35. Ephemeral Bonds

3 0 0
                                    

BRAKKK!

Punggungnya menghantam rak kayu di belakangnya dengan keras, membuat rak itu patah dan berantakan di sekelilingnya. Tubuhnya terjatuh, berusaha bangkit meskipun rasa sakit menjalar di setiap inci tubuhnya. Namun, baru saja ia mencoba berdiri, sebuah kaki menekan dadanya dengan kuat, memaksanya kembali terduduk, tersiksa dan tak berdaya.

"Gue ga mau tau, lo harus nampilin video itu!" suara di depannya memerintah dengan nada tajam, dingin tanpa ampun.

"Ta-tapi..." ia mencoba membela diri, meskipun suaranya bergetar.

"TAPI APA?!" bentaknya, matanya membara penuh kemarahan. "Gue udah bilang lo bakal aman!"
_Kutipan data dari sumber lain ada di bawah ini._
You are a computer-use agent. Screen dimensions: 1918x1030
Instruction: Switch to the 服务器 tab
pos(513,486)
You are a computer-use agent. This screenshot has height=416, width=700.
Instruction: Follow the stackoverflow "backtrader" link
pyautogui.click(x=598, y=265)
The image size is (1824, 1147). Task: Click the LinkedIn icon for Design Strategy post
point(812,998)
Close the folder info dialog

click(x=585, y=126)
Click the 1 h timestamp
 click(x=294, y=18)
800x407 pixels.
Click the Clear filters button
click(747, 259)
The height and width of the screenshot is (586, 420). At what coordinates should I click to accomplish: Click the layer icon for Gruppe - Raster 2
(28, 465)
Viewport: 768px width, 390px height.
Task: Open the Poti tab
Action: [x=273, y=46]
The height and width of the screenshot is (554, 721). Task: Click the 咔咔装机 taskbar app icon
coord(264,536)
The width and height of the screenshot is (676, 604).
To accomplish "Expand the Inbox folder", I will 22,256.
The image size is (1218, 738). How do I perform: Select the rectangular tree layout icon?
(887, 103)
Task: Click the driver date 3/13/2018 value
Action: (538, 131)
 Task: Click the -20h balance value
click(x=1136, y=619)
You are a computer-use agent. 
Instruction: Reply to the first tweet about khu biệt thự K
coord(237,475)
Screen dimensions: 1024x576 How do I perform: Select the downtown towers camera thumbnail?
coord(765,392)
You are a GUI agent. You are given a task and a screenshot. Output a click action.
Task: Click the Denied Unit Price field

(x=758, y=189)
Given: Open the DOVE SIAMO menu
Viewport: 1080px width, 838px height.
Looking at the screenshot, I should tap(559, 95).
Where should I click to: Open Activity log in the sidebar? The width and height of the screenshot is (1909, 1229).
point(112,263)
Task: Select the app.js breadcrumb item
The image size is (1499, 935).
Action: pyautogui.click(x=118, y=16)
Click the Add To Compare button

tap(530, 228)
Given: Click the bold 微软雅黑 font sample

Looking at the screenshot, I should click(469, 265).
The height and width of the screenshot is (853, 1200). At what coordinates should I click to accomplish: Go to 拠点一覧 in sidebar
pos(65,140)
Rasa panik memenuhi dadanya. Dengan nafas tersengal, ia berusaha menjelaskan, "Kenapa lo bertekad soal ini? Lo nggak tahu sekuat apa mereka. Bukan cuma gue yang bakal kena, lo juga bisa–"

BUGHHH!

Pukulan keras menghantam pipi kirinya, memaksanya terhuyung. Rasa sakit berdenyut di pipinya yang sudah lebam, namun ia hanya bisa terdiam menahan rasa sakit yang semakin menyiksa.

"Catat omongan gue," bisik orang itu dengan suara serak penuh kebencian, mendekatkan wajahnya. "Itu cuma omong kosong. Mereka ga lebih dari pembunuh rendahan. Gue mau buktiin kalau mereka nggak sepantas itu buat dapet kehormatan."

Dengan ucapan terakhir itu, ia melangkah mundur, menuju pintu gudang yang terbuka sedikit, memperlihatkan cahaya malam yang suram. Tapi, sebelum benar-benar pergi, ia berhenti, seolah teringat sesuatu, kemudian berbalik, tatapannya begitu kejam dan mengancam.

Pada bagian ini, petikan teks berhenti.